>>>>
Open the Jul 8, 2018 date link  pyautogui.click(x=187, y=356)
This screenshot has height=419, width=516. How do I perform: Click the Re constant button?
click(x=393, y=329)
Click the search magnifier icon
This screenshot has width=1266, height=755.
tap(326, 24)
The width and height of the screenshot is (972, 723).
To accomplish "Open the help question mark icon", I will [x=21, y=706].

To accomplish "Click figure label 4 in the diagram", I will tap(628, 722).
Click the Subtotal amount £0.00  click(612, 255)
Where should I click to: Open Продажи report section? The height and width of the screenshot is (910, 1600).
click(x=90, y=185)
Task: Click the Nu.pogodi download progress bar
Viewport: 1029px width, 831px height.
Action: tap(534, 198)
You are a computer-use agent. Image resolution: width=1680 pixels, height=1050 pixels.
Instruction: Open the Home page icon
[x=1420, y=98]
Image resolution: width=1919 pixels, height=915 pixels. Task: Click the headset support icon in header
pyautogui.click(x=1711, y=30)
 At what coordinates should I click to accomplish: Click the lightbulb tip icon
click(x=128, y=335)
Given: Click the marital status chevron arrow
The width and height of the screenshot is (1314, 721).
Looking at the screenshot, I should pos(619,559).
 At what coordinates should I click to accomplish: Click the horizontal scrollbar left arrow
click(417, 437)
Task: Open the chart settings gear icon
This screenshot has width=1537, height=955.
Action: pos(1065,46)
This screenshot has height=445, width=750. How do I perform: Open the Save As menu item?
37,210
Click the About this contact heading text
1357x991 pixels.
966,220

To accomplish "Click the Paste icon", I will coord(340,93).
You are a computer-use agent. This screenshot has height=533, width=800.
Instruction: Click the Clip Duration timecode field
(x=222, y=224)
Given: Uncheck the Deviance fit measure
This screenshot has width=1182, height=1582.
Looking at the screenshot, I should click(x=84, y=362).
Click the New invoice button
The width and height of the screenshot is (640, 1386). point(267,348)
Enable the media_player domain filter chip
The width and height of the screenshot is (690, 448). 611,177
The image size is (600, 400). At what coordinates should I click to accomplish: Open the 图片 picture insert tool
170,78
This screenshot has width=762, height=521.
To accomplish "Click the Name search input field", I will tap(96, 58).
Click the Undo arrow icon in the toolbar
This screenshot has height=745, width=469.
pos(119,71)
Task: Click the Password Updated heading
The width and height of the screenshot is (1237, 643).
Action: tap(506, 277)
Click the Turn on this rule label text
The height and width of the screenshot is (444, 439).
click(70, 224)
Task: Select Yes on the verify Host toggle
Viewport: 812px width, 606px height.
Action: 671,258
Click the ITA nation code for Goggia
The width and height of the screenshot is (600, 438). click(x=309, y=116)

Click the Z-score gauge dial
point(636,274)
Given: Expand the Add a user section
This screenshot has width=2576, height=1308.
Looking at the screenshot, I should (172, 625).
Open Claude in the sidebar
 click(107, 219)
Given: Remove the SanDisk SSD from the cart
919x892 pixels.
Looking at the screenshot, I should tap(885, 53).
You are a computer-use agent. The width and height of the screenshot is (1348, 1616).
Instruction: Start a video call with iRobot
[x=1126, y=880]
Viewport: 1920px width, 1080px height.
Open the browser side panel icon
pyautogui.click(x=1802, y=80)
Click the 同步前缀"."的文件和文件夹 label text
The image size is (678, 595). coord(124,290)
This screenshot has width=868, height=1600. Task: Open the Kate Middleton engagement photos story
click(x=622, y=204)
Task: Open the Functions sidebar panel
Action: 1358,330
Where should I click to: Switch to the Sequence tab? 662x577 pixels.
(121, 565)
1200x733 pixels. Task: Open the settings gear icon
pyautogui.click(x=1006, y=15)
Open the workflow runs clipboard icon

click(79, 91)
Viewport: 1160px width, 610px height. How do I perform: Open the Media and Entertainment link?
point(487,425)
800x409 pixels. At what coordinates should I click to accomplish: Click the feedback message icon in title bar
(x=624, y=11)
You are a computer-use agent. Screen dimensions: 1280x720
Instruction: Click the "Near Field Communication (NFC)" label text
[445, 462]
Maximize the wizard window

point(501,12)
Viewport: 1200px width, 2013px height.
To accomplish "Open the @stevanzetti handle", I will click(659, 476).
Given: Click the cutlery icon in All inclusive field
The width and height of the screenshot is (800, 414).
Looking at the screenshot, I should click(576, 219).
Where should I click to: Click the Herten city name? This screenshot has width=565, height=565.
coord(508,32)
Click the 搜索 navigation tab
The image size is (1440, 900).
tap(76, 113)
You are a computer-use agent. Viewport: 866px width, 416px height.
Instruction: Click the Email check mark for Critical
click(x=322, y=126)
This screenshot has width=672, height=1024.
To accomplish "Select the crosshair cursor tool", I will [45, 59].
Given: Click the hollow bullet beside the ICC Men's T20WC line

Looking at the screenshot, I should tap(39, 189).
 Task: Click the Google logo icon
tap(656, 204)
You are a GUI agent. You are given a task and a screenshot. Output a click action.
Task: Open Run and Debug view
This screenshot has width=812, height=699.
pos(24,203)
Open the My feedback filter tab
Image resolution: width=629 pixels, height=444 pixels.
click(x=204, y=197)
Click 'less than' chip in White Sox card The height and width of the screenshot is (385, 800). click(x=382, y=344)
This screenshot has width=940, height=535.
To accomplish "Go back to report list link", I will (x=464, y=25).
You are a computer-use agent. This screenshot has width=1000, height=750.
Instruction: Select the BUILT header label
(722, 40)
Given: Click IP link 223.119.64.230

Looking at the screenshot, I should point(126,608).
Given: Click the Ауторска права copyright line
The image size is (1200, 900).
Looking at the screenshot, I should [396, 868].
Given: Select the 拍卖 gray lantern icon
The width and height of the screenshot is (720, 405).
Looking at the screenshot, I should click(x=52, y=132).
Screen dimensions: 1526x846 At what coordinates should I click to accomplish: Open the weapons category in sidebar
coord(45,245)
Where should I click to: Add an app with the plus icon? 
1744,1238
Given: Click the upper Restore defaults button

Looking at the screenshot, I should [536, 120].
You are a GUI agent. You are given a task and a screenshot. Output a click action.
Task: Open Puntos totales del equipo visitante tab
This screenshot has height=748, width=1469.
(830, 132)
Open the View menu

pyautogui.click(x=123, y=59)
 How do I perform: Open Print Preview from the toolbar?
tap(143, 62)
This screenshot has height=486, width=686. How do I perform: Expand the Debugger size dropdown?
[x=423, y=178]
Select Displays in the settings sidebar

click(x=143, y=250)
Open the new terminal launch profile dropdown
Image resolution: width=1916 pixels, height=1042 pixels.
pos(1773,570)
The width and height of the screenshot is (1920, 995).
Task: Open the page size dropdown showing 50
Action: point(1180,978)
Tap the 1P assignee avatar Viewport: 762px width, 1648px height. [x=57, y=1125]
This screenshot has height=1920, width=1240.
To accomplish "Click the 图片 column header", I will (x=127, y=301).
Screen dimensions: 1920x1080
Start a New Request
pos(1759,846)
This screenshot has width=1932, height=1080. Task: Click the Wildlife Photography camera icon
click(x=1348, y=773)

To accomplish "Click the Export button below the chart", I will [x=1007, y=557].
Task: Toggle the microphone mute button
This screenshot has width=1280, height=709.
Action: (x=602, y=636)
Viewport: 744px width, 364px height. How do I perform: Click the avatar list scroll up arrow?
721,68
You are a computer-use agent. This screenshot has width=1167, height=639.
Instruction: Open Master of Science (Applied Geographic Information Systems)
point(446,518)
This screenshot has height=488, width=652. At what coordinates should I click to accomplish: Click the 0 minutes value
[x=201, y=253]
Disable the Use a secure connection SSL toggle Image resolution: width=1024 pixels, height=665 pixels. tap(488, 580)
<<<<
*TASK DIRECTIONS*
Update the data, starting with the line that contains "Where should I click to: Add" and going on through the line that contains "Action: point(1180,978)". Replace "toolbar" with "ribbon", leave everything else unchanged, and give back only those lines.

*EXERCISE ANSWER*
Where should I click to: Add an app with the plus icon? 
1744,1238
Given: Click the upper Restore defaults button

Looking at the screenshot, I should [536, 120].
You are a GUI agent. You are given a task and a screenshot. Output a click action.
Task: Open Puntos totales del equipo visitante tab
This screenshot has height=748, width=1469.
(830, 132)
Open the View menu

pyautogui.click(x=123, y=59)
 How do I perform: Open Print Preview from the ribbon?
tap(143, 62)
This screenshot has height=486, width=686. How do I perform: Expand the Debugger size dropdown?
[x=423, y=178]
Select Displays in the settings sidebar

click(x=143, y=250)
Open the new terminal launch profile dropdown
Image resolution: width=1916 pixels, height=1042 pixels.
pos(1773,570)
The width and height of the screenshot is (1920, 995).
Task: Open the page size dropdown showing 50
Action: point(1180,978)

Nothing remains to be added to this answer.